### STATED PROBLEM
Format the data from the line with "The image size is (1512, 792)." through the end of the data as a Markdown table with the columns Number and Record line, one row per line and blank lines left out.

(Dataset excerpt)
<<<<
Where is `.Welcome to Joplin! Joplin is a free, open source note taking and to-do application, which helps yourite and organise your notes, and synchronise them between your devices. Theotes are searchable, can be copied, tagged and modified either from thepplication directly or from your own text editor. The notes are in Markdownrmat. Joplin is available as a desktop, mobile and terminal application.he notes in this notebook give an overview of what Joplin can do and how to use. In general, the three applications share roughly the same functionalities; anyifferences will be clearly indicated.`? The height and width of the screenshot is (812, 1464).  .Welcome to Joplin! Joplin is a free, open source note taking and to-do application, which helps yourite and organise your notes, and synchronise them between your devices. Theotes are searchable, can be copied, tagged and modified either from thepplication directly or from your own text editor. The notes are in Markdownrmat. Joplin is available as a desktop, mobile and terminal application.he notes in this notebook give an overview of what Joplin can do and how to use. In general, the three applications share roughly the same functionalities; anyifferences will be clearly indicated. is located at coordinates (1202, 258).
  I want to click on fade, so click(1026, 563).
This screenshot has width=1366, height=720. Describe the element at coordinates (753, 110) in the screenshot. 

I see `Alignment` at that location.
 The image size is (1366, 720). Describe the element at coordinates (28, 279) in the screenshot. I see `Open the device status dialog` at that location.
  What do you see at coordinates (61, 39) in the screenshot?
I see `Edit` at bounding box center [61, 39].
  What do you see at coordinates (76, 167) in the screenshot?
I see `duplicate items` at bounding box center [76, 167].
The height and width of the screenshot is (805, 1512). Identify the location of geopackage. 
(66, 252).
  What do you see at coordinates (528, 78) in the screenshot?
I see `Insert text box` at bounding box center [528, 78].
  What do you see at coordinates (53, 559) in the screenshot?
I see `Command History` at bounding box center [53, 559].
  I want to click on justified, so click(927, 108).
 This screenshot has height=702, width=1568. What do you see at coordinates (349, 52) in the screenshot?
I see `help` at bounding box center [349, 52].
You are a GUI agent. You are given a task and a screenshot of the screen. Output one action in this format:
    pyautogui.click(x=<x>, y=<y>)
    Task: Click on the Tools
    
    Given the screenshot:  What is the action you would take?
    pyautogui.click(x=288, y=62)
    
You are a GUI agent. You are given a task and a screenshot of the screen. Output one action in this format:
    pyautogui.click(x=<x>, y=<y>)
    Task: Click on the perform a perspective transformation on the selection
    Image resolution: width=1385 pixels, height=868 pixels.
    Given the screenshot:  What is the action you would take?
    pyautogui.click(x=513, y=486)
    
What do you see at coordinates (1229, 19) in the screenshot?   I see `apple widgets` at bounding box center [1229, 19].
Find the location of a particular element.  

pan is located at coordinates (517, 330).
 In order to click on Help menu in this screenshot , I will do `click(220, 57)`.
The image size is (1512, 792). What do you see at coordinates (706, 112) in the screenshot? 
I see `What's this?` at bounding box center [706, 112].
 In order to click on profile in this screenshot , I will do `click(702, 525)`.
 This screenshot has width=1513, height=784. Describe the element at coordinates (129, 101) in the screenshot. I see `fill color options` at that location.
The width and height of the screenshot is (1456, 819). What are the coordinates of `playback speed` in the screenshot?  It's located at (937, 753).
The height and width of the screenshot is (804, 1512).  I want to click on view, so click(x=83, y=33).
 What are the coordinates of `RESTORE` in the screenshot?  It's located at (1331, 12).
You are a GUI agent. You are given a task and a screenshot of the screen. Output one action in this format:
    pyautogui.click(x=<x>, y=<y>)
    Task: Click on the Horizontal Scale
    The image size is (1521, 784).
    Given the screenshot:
>>>>
### THE RESPONSE
| Number | Record line |
|---|---|
| 1 | The image size is (1512, 792). What do you see at coordinates (706, 112) in the screenshot?  |
| 2 | I see `What's this?` at bounding box center [706, 112]. |
| 3 |  In order to click on profile in this screenshot , I will do `click(702, 525)`. |
| 4 |  This screenshot has width=1513, height=784. Describe the element at coordinates (129, 101) in the screenshot. I see `fill color options` at that location. |
| 5 | The width and height of the screenshot is (1456, 819). What are the coordinates of `playback speed` in the screenshot?  It's located at (937, 753). |
| 6 | The height and width of the screenshot is (804, 1512).  I want to click on view, so click(x=83, y=33). |
| 7 |  What are the coordinates of `RESTORE` in the screenshot?  It's located at (1331, 12). |
| 8 | You are a GUI agent. You are given a task and a screenshot of the screen. Output one action in this format: |
| 9 |     pyautogui.click(x=<x>, y=<y>) |
| 10 |     Task: Click on the Horizontal Scale |
| 11 |     The image size is (1521, 784). |
| 12 |     Given the screenshot: |